--- Given data ---
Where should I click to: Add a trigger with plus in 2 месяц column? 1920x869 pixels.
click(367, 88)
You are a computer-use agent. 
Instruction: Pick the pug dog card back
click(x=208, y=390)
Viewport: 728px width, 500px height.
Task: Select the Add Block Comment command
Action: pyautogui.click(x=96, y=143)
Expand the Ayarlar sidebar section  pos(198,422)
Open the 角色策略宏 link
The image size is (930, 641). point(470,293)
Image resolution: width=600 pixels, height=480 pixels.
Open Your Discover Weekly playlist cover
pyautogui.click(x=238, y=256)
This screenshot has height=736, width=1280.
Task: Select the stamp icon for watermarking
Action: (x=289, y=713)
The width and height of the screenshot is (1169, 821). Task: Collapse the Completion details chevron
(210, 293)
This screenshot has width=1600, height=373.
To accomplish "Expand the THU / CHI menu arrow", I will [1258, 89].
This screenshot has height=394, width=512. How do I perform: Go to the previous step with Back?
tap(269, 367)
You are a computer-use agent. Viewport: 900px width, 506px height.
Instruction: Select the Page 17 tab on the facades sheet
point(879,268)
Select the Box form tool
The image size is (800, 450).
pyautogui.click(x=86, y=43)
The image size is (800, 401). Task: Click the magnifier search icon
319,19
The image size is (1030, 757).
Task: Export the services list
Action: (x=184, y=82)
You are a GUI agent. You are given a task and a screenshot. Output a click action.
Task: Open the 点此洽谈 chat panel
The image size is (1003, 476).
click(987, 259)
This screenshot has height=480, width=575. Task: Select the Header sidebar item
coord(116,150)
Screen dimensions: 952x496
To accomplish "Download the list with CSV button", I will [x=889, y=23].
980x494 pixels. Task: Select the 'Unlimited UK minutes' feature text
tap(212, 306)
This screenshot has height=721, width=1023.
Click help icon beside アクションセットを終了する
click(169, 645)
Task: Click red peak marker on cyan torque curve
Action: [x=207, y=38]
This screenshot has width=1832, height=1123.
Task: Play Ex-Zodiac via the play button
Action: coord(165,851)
---
• [Exercise aim]
Set down exactly, and only, the lines of the data above from the line containing "The image size is (1003, 476)." through the last one.

• [Exercise answer]
The image size is (1003, 476).
click(987, 259)
This screenshot has height=480, width=575. Task: Select the Header sidebar item
coord(116,150)
Screen dimensions: 952x496
To accomplish "Download the list with CSV button", I will [x=889, y=23].
980x494 pixels. Task: Select the 'Unlimited UK minutes' feature text
tap(212, 306)
This screenshot has height=721, width=1023.
Click help icon beside アクションセットを終了する
click(169, 645)
Task: Click red peak marker on cyan torque curve
Action: [x=207, y=38]
This screenshot has width=1832, height=1123.
Task: Play Ex-Zodiac via the play button
Action: coord(165,851)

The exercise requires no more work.